Task requirements |
A verbatim copy of all the data is required; the pictures should not appear in it.

Source records |
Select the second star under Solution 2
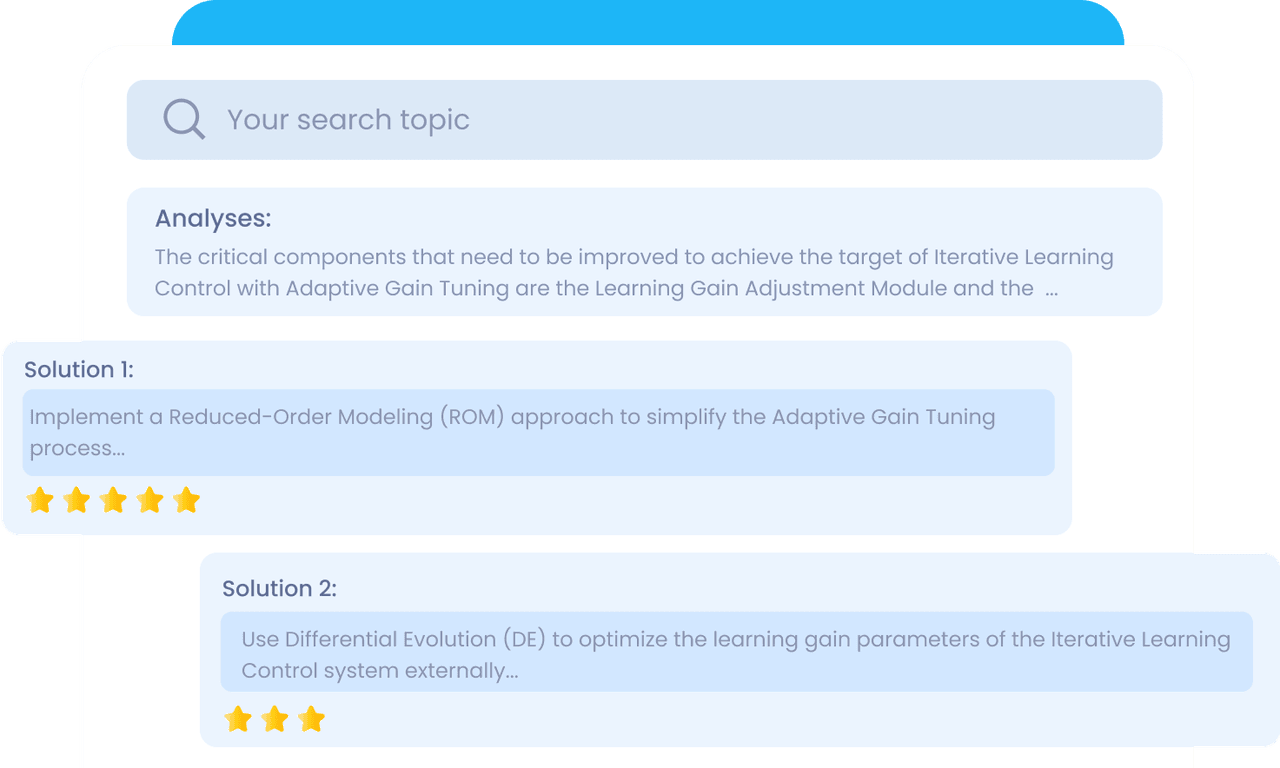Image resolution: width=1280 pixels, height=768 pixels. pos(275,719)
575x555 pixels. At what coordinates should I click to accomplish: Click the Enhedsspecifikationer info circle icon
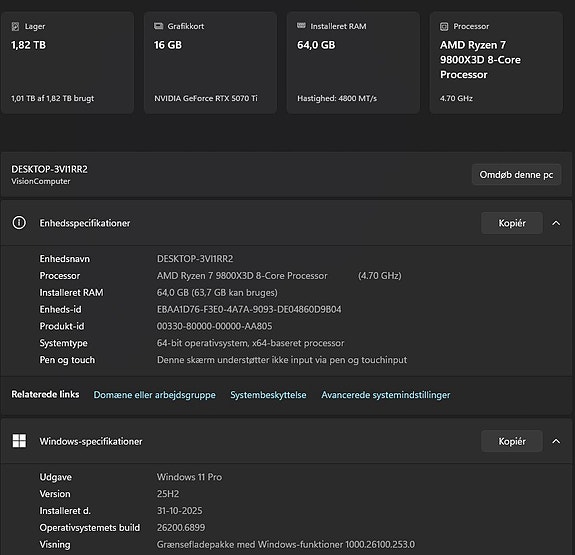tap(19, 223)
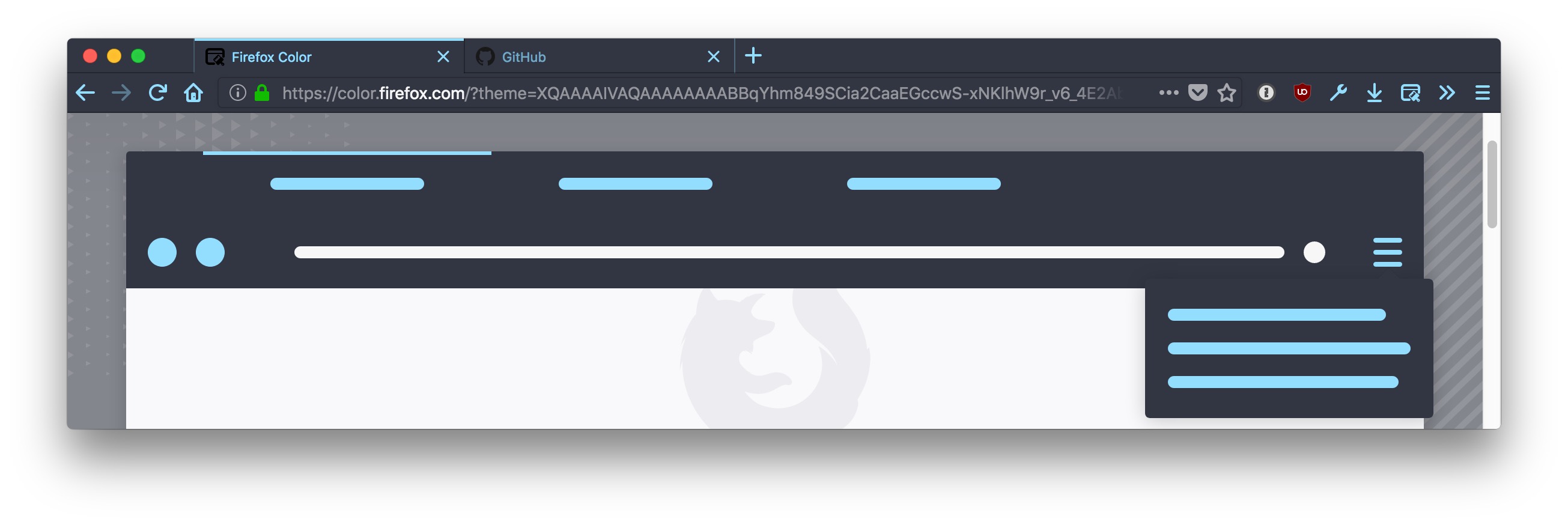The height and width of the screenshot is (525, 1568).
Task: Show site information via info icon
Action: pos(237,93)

Solution to the exercise |
Select the second star under Solution 2
Image resolution: width=1280 pixels, height=768 pixels. pos(275,719)
575x555 pixels. At what coordinates should I click to accomplish: Click the Enhedsspecifikationer info circle icon
tap(19, 223)
The height and width of the screenshot is (525, 1568).
Task: Show site information via info icon
Action: pos(237,93)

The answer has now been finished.